My question refers to following argument in the proof of a statement in Hartshornes AG (chapter V, p 370):
We consider the fiber $f= \pi^{-1}(b)$ of a closed point $b$.
How he argue here with "distinct" fibers? Is here used implicitely something like "moving lemma", such that to calculate the self intersectivion one shifts $f$ to another disjunct fiber?
Why it can be done or why does it work here? Wikis description of moving lemma doen't help me to decide why it is here possible.
Are all fibers linear equivalent such that they can be shifted without changing intersection number?
Or is here used the property that $f$ is a Cartier divisor with corresponding ample invertible sheaf such that every global section of it can "replace" $f$ for calculation?
You do not need the moving lemma here.
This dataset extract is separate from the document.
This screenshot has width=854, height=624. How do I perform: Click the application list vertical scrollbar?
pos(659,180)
One approach is to find other points which will be linearly equivalent to $b$, or at least some multiple of $b$.
In particular, by Riemann-Roch (or exercise 4.1.2 in Hartshorne) there exists a rational function $f\in k(C)$ such that $\mathrm{div}(f) = \sum n_ip_i - nb$, where $n_i \ge 0$ and for some $n>0$. In particular we have that $nb \sim n_ip_i \in \mathrm{Pic}(C)$ .
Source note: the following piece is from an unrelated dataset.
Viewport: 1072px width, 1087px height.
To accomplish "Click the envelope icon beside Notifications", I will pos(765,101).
It then follows that $n \pi^{-1}(b) \sim \sum n_i \pi^{-1}(p_i)$ (pullback $\mathrm{div}(f)$ and check that its divisor is $n \pi^{-1}(b) -\sum n_i \pi^{-1}(p_i)$). In particular, you see that $nf$ is linearly equivalent to $\sum n_i f_i$, where $f_i$ doesn't intersect $f$. So now you have $n^2f^2 = nf (\sum n_if_i) = 0$.